LLC TO CORP CONVERSION – A CONSIDERATE CONSIDERATION

You formed your LLC and hired some developers with the money you raised on that first friends and family round. You developed a viable product and an impressive business plan. You turn to VCs and independent investors for money but find yourself being told — for like the fifth time— that you may want to consider converting your LLC to a Corporation.

So… should you?
 
From a corporate governance and capitalization perspective, this switch generally makes sense when a startup is opening itself up to investor capital. It also usually makes sense from a practical perspective as well.
 
For starters, equity interests in corporations are reflected as shares of stock, whereas equity interests in an LLC are usually reflected as a percentage interest.
 
As such, the corporation is generally able to issue additional shares, or keep shares in treasury (for equity compensation vesting, for debt to equity conversions, for new offerings, etc).
 
 This also allows for share certificates that survive events of dilution.
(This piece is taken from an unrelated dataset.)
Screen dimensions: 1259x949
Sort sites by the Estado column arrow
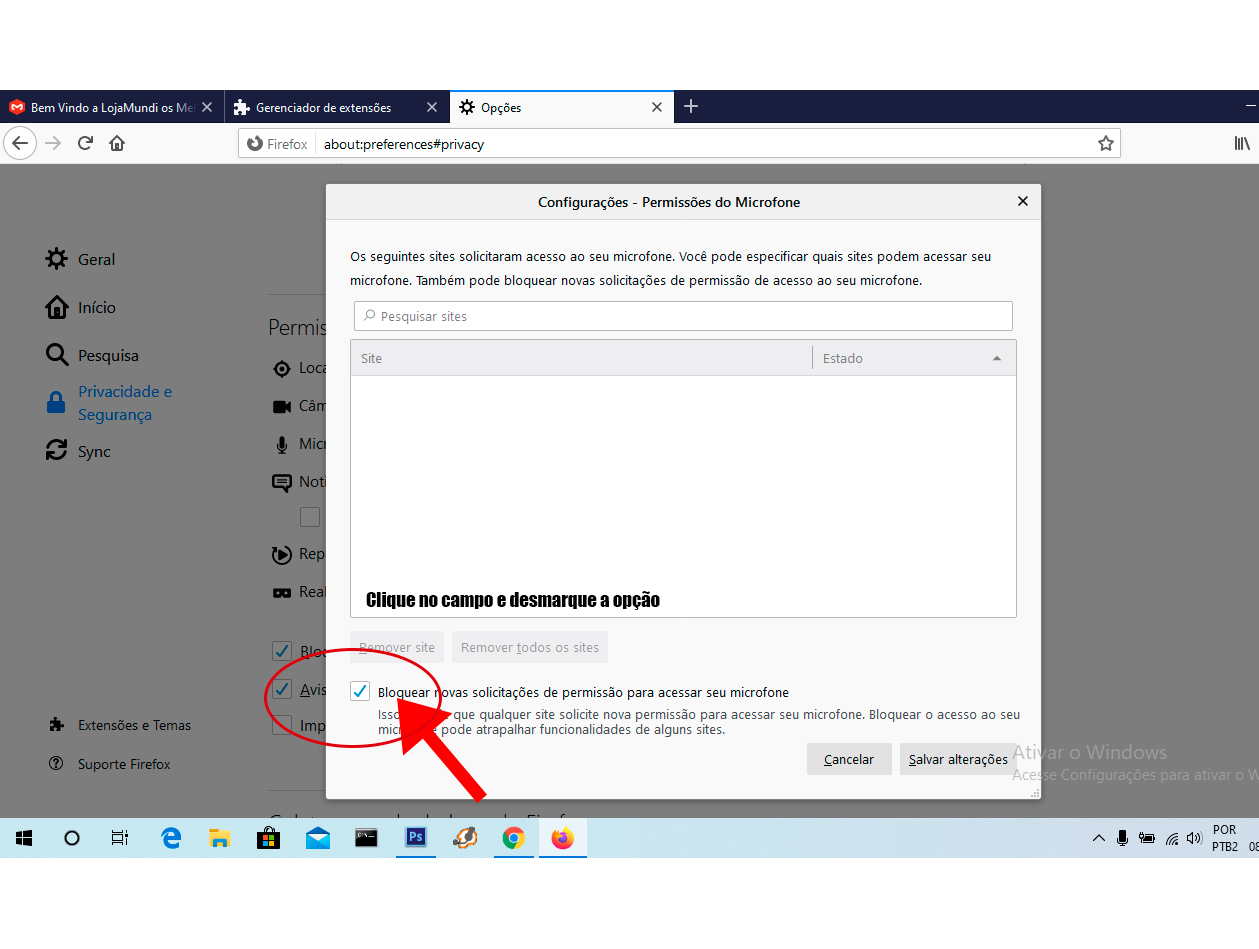coord(996,358)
Here’s what I mean:
 
 Compare the implications of “Brian has 100,000 shares of Company X”, to “Lisa has 10% of the membership interests of the LLC”.
 
In the first example, if Company X for some reason related to its capitalization needs goes from having 1,000,000 issues shares to 2,000,000 issued shares, Brian still has 100,000 shares.
 
 On the other hand, if the LLC in the second example undertakes a similar dilutive event—for example, because it brought in more capital, — Lisa now has 5%. This means that if the LLC issued a certificate reflecting her 10% ownership at some point, the LLC now needs to track Lisa down and convince her to swap it for one reflecting 5%!
  
Sure, an LLC can have “units” as opposed to membership interests reflected in percentages, and Lisa’s certificate can reflect 100,000 units, instead of 10%. In this sense, the LLC can act as a corporation, with units. Maybe we can even call them “shares”, why not.
  
The LLC can choose to include board of director type governance within its operating agreement, so that members vote for directors who, in turn, vote on most key issues.
  
The LLC can also designate executive positions like a corporation. This would be in contrast with working with the traditional LLC roles of direct voting by members on most issues (rather than by a board), and designating a manager or managers that may or may not be members.
  
And an equity compensation plan can be made for this LLC. Incentive stock options can be redrafted as incentive unit options, and non-qualified stock options can be redrafted as non-qualified unit options—checking, of course, for any tax implications first. Or maybe we are still calling these units “shares”…
  
And the corresponding changes can be made to the additional equity grant notices and agreements, indicating that we are working with units of an LLC as opposed to shares of a corporation.
  
Convertible notes can then be prepared reflecting that we are dealing with LLC units rather than shares, and note purchase agreements would also be drafted to that effect.
  
And then, when it’s time for the Series A round, a Series A charter can be prepared amending the LLC’s formation document to reflect the new makeup of units and preferred units. We could also address the various rights of these preferred units in a new operating agreement or within the amended formation document.
  
As you may have caught on, the point is that you can usually work within your LLC structure and still experience capitalization events by calling your interests units rather than reflecting them as pure percentage interests.
 
You can also paint your brand new car an entirely different color from the original, and change some engine components while you’re at it just to throw off the maintenance team. (This isn’t legal advice!)
 
But take note that, as an attorney that often represents investors when undertaking investments into LLCs that refuse to join the rest of the world of startups that are seeking VC money, I will generally be pretty annoyed with your lawyers if they are insisting on having my investor client invest in your LLC structure and reinventing every legal document to adapt for this approach.
 
Save your lawyer time (and yourself some legal fees). If you’re opening your LLC up for VC or other private money, consider listening to the investors’ suggestion to convert from LLC to Corp. Discuss it with your attorney and your accountant, maybe it is the right move. It’s probably the most considerate move, too, if that counts for anything.